Non, loin de là. Les moins de 35 ans y sont plus vulnérables, notamment parce qu'ils ont grandi avec les réseaux sociaux et leurs mécaniques de comparaison permanente. Les personnalités perfectionnistes ou à forte anxiété de performance sont également plus exposées. Le contexte professionnel joue aussi un rôle : un télétravailler exclusif ou un salarié récemment arrivé dans une équipe souffre davantage de FOMO relationnelle.
La FOMO au travail peut-elle avoir des effets positifs ?
Dans de rares cas, elle peut stimuler la proactivité à court terme, en poussant un collaborateur à saisir une opportunité qu'il aurait laissée passer. Mais cet effet reste marginal et éphémère. À moyen terme, les effets négatifs (anxiété chronique, épuisement, perte de concentration) dominent très largement.
Comment distinguer engagement sain et FOMO toxique chez un collaborateur ?
L'engagement sain se caractérise par une motivation intrinsèque, un équilibre vie professionnelle/personnelle respecté et une capacité à déconnecter sans anxiété. La FOMO toxique se trahit à l'inverse par une hyperconnexion non choisie, du présentéisme et une incapacité réelle à profiter d'un congé sans consulter ses messages plusieurs fois par jour.
Le télétravail aggrave-t-il la FOMO ou la réduit-il ?
Il l'aggrave dans la majorité des cas. À distance, les signaux informels disparaissent : on ne capte plus les conversations spontanées, on ne perçoit plus les dynamiques non verbales, et la peur d'être "oublié" ou devenu invisible s'intensifie. Une communication proactive et une transparence accrue sur les décisions constituent les principaux antidotes à cette forme de FOMO.
Quels indicateurs RH permettent de mesurer le niveau de FOMO dans l’organisation ?
Plusieurs signaux méritent un suivi régulier : le taux d'épuisement professionnel issu des enquêtes de QVT (Qualité de Vie au Travail), la fréquence de consultation des outils numériques hors des horaires de travail, et les résultats des baromètres d'engagement. Un absentéisme croissant combiné à une surparticipation aux réunions est souvent le signe le plus révélateur.
📚 SOURCES
- Malakoff Humanis : Baromètre santé et qualité de vie au travail 2024
- Przybylski, A. K., Murayama, K., DeHaan, C. R. & Gladwell, V. (2013). Motivational, emotional, and behavioral correlates of fear of missing out. Computers in Human Behavior, 29(4), 1841-1848.

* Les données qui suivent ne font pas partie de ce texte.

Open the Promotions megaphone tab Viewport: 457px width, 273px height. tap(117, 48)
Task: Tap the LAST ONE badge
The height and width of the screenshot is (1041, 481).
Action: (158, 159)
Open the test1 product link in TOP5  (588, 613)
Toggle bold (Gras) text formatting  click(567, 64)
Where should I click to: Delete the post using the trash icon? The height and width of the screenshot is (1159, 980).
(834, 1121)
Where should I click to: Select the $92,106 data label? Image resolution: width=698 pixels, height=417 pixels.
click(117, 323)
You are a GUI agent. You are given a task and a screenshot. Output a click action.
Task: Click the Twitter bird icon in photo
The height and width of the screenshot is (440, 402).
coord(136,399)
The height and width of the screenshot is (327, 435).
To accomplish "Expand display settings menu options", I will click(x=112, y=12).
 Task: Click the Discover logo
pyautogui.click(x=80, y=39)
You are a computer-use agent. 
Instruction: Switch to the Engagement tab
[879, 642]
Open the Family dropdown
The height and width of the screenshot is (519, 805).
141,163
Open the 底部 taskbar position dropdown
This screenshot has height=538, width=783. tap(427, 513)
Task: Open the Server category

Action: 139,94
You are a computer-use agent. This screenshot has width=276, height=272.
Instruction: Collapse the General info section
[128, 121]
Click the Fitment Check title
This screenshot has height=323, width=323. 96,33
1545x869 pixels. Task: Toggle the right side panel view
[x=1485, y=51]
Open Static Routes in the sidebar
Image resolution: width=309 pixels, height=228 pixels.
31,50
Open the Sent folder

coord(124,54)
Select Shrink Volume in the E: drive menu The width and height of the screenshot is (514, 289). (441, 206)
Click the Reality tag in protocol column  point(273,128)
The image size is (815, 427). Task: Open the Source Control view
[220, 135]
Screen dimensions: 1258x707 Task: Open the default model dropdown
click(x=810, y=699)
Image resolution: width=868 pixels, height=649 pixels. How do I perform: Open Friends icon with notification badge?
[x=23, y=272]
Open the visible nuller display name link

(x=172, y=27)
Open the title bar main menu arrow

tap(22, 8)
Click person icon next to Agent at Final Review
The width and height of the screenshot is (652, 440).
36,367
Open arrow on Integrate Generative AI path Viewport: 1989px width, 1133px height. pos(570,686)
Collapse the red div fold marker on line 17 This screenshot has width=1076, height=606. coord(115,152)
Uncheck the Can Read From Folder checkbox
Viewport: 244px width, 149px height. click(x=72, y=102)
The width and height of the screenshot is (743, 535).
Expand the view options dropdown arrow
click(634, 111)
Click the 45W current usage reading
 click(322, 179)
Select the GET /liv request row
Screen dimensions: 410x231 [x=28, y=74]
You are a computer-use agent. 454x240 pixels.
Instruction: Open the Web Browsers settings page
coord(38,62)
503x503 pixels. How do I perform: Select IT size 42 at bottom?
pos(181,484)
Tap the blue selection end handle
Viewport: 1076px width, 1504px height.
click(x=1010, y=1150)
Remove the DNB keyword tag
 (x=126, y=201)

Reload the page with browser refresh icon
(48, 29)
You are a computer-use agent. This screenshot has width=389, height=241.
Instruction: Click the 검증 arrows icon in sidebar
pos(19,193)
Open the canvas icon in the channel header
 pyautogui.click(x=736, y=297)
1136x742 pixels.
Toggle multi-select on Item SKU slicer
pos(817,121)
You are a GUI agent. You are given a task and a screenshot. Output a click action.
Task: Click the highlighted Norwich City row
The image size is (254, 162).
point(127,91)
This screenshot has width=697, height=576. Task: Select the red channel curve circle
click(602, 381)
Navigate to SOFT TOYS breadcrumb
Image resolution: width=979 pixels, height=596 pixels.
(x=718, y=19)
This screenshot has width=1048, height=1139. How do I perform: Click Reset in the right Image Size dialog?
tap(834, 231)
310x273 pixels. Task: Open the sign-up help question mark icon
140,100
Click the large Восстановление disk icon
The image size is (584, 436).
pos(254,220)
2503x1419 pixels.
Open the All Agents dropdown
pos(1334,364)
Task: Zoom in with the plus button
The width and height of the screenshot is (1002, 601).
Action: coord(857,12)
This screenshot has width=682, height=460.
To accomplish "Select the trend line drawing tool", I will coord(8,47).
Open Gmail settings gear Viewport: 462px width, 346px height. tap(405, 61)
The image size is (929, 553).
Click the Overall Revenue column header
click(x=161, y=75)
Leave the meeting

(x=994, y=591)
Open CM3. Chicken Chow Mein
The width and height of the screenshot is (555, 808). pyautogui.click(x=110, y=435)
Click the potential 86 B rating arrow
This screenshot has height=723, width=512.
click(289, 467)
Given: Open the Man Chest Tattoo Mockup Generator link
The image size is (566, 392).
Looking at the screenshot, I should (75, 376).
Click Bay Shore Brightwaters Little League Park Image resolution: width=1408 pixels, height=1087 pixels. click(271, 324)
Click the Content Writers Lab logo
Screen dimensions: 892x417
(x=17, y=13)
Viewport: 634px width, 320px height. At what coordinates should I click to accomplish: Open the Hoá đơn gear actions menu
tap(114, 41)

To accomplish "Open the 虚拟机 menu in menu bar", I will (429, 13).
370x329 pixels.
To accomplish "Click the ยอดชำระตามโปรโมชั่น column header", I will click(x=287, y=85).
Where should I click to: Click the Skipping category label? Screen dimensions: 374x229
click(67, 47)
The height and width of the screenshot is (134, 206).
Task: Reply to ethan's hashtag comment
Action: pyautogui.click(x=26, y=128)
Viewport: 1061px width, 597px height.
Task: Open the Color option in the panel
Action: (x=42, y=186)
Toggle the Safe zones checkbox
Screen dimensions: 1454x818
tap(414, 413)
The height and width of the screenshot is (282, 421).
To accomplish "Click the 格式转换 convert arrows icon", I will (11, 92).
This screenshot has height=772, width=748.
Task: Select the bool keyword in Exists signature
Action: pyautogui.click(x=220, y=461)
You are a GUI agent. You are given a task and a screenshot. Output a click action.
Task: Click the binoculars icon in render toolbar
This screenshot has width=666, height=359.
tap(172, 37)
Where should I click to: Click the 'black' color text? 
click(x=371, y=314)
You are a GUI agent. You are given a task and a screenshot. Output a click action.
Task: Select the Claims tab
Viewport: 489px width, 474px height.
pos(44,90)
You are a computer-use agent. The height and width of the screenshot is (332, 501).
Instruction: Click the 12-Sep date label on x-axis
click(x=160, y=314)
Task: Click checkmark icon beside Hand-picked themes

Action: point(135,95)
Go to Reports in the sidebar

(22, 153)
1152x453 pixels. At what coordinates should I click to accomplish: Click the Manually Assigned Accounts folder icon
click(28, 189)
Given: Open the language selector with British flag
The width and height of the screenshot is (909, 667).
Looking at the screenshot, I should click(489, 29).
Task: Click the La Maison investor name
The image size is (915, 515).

- Herman, D. (2000). Introducing short-term brands: A new branding tool for a new consumer reality. Journal of Brand Management, 7(5), 330-340.
- Elhai, J. D., Levine, J. C., Dvorak, R. D. & Hall, B. J. (2016). Fear of missing out, need for touch, anxiety and depression are related to problematic smartphone use. Computers in Human Behavior, 63, 509-516.
- Loi Travail (Loi El Khomri), Article L2242-17 du Code du travail, en vigueur depuis le 1er janvier 2017.